Stored data:
========

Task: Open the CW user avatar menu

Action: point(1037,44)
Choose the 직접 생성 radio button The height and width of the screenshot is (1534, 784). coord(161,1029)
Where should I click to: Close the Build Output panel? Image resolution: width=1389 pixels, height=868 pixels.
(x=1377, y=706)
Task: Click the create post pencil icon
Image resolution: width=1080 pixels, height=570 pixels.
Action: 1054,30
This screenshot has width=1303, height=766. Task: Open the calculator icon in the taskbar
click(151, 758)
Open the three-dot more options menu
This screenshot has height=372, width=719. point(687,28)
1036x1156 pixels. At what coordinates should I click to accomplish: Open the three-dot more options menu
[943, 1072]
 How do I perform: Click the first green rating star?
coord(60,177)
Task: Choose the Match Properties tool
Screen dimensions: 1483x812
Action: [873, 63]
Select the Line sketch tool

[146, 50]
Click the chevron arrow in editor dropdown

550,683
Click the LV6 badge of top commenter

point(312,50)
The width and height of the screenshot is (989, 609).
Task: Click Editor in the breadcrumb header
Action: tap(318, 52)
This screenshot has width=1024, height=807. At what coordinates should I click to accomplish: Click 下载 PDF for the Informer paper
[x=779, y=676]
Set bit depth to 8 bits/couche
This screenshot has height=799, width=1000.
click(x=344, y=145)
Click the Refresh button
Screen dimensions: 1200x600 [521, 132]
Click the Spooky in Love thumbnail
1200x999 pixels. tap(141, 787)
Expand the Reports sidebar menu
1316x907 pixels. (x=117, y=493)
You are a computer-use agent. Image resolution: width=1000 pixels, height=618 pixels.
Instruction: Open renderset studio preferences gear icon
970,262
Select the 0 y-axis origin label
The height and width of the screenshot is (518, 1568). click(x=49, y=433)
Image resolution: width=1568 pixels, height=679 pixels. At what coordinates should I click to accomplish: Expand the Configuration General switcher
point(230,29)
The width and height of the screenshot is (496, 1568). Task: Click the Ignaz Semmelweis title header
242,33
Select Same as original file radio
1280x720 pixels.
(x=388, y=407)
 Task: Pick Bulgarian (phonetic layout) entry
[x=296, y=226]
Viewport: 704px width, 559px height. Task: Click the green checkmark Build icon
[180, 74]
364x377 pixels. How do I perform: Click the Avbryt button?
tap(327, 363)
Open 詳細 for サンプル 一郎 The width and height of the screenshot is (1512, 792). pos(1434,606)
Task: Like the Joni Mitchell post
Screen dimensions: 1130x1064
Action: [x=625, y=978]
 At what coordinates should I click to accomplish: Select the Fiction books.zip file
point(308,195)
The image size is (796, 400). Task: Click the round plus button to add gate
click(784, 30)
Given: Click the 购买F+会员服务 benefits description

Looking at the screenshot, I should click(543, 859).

========

What you need to do:
Please reproduce all of the items above word for word, with no changes.

Exercise solution:
Task: Open the CW user avatar menu

Action: point(1037,44)
Choose the 직접 생성 radio button The height and width of the screenshot is (1534, 784). coord(161,1029)
Where should I click to: Close the Build Output panel? Image resolution: width=1389 pixels, height=868 pixels.
(x=1377, y=706)
Task: Click the create post pencil icon
Image resolution: width=1080 pixels, height=570 pixels.
Action: 1054,30
This screenshot has width=1303, height=766. Task: Open the calculator icon in the taskbar
click(151, 758)
Open the three-dot more options menu
This screenshot has height=372, width=719. point(687,28)
1036x1156 pixels. At what coordinates should I click to accomplish: Open the three-dot more options menu
[943, 1072]
 How do I perform: Click the first green rating star?
coord(60,177)
Task: Choose the Match Properties tool
Screen dimensions: 1483x812
Action: [873, 63]
Select the Line sketch tool

[146, 50]
Click the chevron arrow in editor dropdown

550,683
Click the LV6 badge of top commenter

point(312,50)
The width and height of the screenshot is (989, 609).
Task: Click Editor in the breadcrumb header
Action: tap(318, 52)
This screenshot has width=1024, height=807. At what coordinates should I click to accomplish: Click 下载 PDF for the Informer paper
[x=779, y=676]
Set bit depth to 8 bits/couche
This screenshot has height=799, width=1000.
click(x=344, y=145)
Click the Refresh button
Screen dimensions: 1200x600 [521, 132]
Click the Spooky in Love thumbnail
1200x999 pixels. tap(141, 787)
Expand the Reports sidebar menu
1316x907 pixels. (x=117, y=493)
You are a computer-use agent. Image resolution: width=1000 pixels, height=618 pixels.
Instruction: Open renderset studio preferences gear icon
970,262
Select the 0 y-axis origin label
The height and width of the screenshot is (518, 1568). click(x=49, y=433)
Image resolution: width=1568 pixels, height=679 pixels. At what coordinates should I click to accomplish: Expand the Configuration General switcher
point(230,29)
The width and height of the screenshot is (496, 1568). Task: Click the Ignaz Semmelweis title header
242,33
Select Same as original file radio
1280x720 pixels.
(x=388, y=407)
 Task: Pick Bulgarian (phonetic layout) entry
[x=296, y=226]
Viewport: 704px width, 559px height. Task: Click the green checkmark Build icon
[180, 74]
364x377 pixels. How do I perform: Click the Avbryt button?
tap(327, 363)
Open 詳細 for サンプル 一郎 The width and height of the screenshot is (1512, 792). pos(1434,606)
Task: Like the Joni Mitchell post
Screen dimensions: 1130x1064
Action: [x=625, y=978]
 At what coordinates should I click to accomplish: Select the Fiction books.zip file
point(308,195)
The image size is (796, 400). Task: Click the round plus button to add gate
click(784, 30)
Given: Click the 购买F+会员服务 benefits description

Looking at the screenshot, I should click(543, 859).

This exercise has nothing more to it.